For mobile, portable, and some base station applications the type of antenna needed has an omnidirectional radiation pattern. The omnidirectional antenna radiates and receives equally well in all horizontal directions. Many of the antennas measured in the laboratory experiment are of this type, because of they are common-place in the real world. The gain of an omnidirectional antenna can be increased by narrowing the beamwidth in the vertical or elevation plane. The net effect is to focus the antenna’s energy toward the Horizon. Selecting the right antenna gain for the application is the subject of much analysis and investigation. Gain is achieved at the expense of beamwidth: higher-gain antennas feature narrow beamwidths . Omnidirectional antennas with different gains are used to improve reception and Transmission in certain types of terrain. A 0 dBd gain antenna radiates more energy higher in the vertical plane to reach radio communication sites that are located in higher places. Therefore they are more useful in mountainous and metropolitan areas with tall buildings. A

3 dBd gain antenna is the compromise in suburban and general settings. A 5 dBd gain antenna radiates more energy toward the horizon compared to the 0 and 3 dBd antennas to reach radio communication sites that are further apart and less obstructed. Therefore they are best used in deserts, plains, flatlands, and open farm areas.
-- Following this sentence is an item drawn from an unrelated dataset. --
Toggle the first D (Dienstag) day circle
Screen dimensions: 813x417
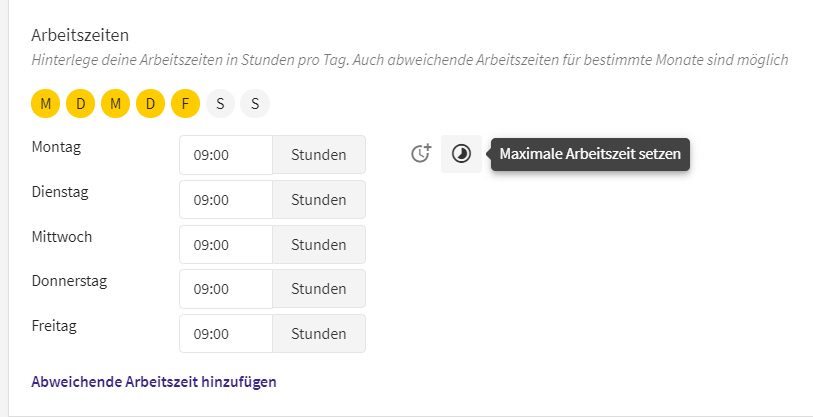point(80,104)
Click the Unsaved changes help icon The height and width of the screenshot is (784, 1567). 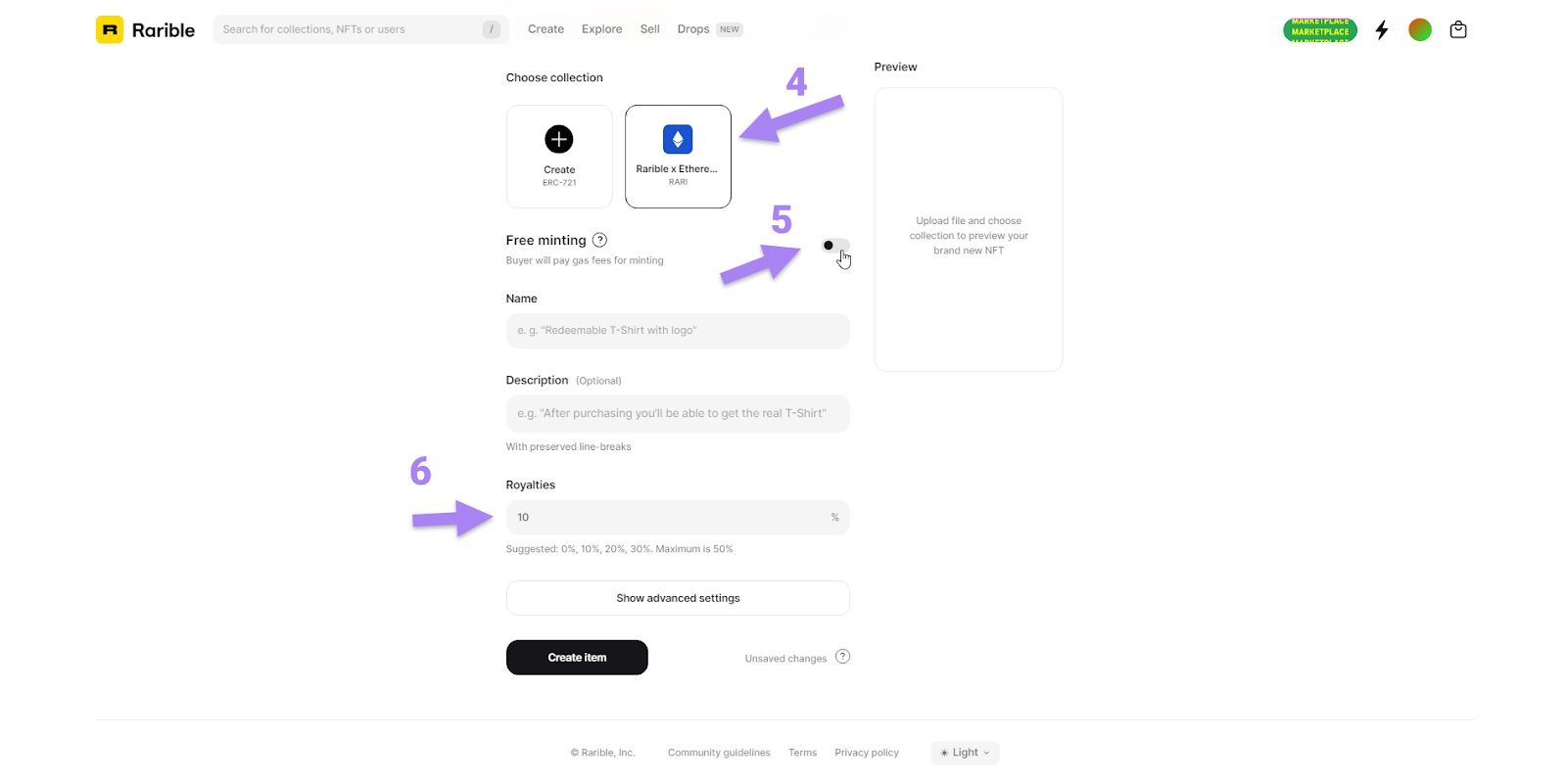[x=842, y=657]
2.10.2      Directional Antennas


Directional antennas focus energy in a particular direction. Directional antennas are used in some base station applications where coverage over a sector by separate antennas is desired. Point to point links also benefit from directional antennas. Yagi,horn,hellical and panel antennas are directional antennas.

 

2.10.3     Antenna Polarization


Polarization is defined as the orientation of the electric field of an electromagnetic wave. Polarization is in general described by an ellipse. Two often used special cases of elliptical polarization are linear polarization and circular polarization. The initial polarization of a radio wave is determined by the antenna that launches the waves into space. The environment through which the radio wave passes on its way from the transmit antenna to the receive antenna may cause a change in polarization.

 

With linear polarization the electric field vector stays in the same plane. In circular polarization the electric field vector appears to be rotating with circular motion about the direction of propagation, making one full turns for each RF cycle. The rotation may be right-hand or left-hand. Choice of polarization is one of the design choices available to the RF system designer. For example, low frequency (< 1 MHz) vertically polarized radio waves propagate much more successfully near the earth than horizontally polarized radio waves, because horizontally polarized waves will be canceled out by reflections from the earth. Mobile radio systems waves generally are vertically polarized. TV broadcasting has adopted horizontal polarization as a standard. This choice was made to maximize signal-to-noise ratios.

 

 At frequencies above 1 GHz, there is little basis for a choice of horizontal or vertical polarization, although in specific applications, there may be some possible advantage in one or the other. Circular polarization has also been found to be of advantage in some microwave radar applications to minimize the "clutter" echoes received from raindrops, in relation to the echoes from larger targets such as aircraft. Circular polarization can also be used to reduce multipath. The majority of the antennas utilized in this experiment are vertically polarized because of their predominance in antenna applications.